Reproduce exactly the lines below from the one containing "Click the Datum ukončení date field" through the one containing "This screenshot has height=759, width=992.", including both, and nothing else.

DATA RECORDS -
+++
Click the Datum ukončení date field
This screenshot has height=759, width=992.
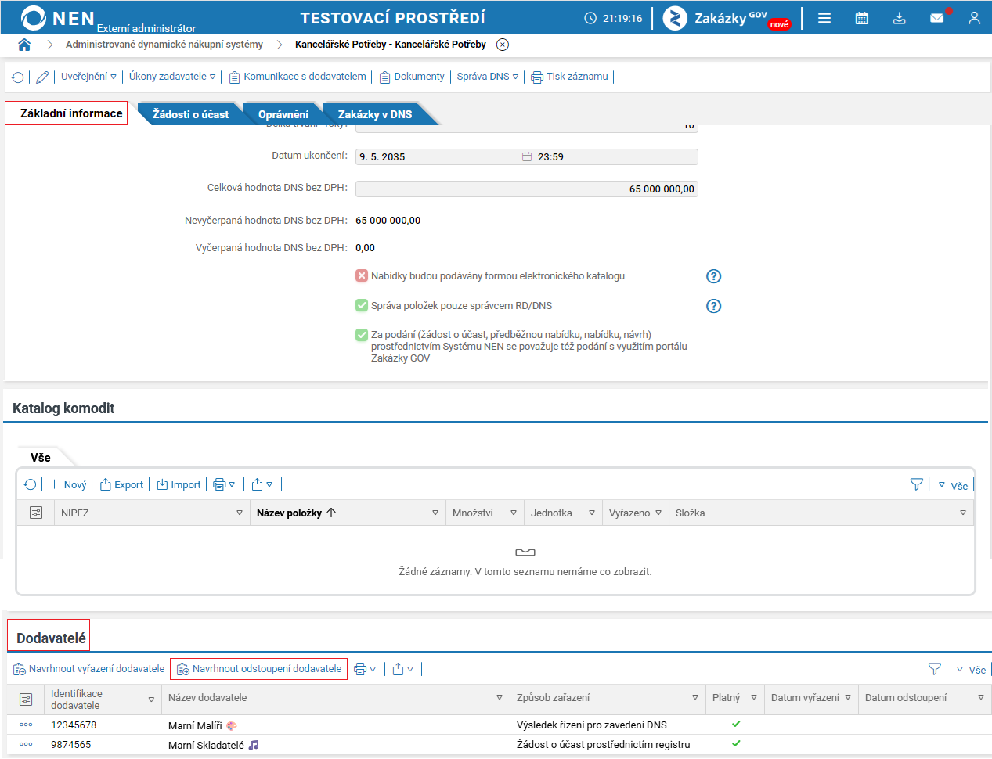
+++
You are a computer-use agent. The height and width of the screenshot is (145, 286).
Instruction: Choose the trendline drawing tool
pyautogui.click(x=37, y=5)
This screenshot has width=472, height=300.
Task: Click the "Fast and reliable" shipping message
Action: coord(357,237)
+++
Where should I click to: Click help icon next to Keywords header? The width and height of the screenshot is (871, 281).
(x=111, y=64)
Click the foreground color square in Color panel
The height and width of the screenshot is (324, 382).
+++
EXERCISE RESULT -
Click the Datum ukončení date field
This screenshot has height=759, width=992.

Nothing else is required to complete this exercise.